[PVE-User] ceph-osd not starting after network related issues

Wed Jul 3 08:35:01 CEST 2019

Hi All,

Some feedback on my end. I managed to recover the "lost data" from one of
the other OSDs. Seems like my initial summary was a bit off, in that the
PG's was replicated, CEPH just wanted to confirm that the objects were
still relevant.

For future reference, I basically marked the OSD as lost

> ceph osd lost <id>

Then the PGs went into an incomplete state

After that I temporarily set an option on the OSDs to ignore the history
(osd_find_best_info_ignore_history_les). Got the info from
http://lists.ceph.com/pipermail/ceph-users-ceph.com/2017-March/017270.html

After that CEPH was happy and started to rebalance the cluster, pheew,
crisis averted.

This failure did however convince me to increase our cluster size from 2:1
to 3:2. Sacrificing usable space for reliability.

Now I need to give feedback on what happened, this is what I am still not
sure about as SMART does not show any sector errors. I might as well start
a badblocks and see if I detect anything in there.

As always, I am open to other suggestion as to where to look for other
clues on what went wrong.

Kind regards

On Mon, 1 Jul 2019 at 09:10, Ian Coetzee <proxmox at iancoetzee.za.net> wrote:

> Hi All,
>
> This morning I have a bit of a big boo-boo on our production system.
>
> After a very sudden network outage somewhere during the night, one of my
> ceph-osd's is no longer starting up.
>
> If I try and start it manually, I get a very spectacular failure, see link.
>
> https://www.jacklin.co.za/zerobin/?04e2dcd13ab8dfc8#zKCISUvAm4o/6mnLmyu+8fSS1VumC65XaETt/dD7rn0=
>
> As near as I can tell, it seems to be asserting whether a file exsists, I
> have yet to determine which file that would be.
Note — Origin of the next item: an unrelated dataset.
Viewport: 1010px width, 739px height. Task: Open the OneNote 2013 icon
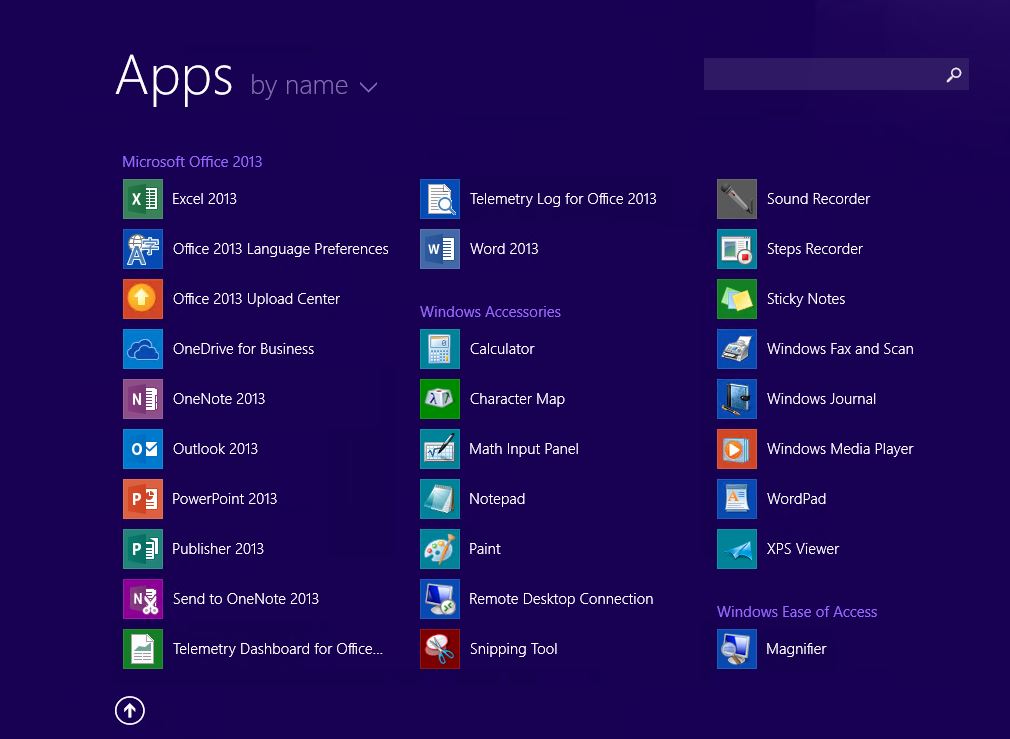(142, 399)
Any pointers are welcome,
> as well as any other ideas to get the osd back. For some reason there is
> data on the osd that was not replicated to my other osd's, as such I can
> not just re-init this osd as some of the posts I could find suggests
>
> I am also going to head to the ceph ML in a bit (after I have registered)
>
> Kind regards
>
>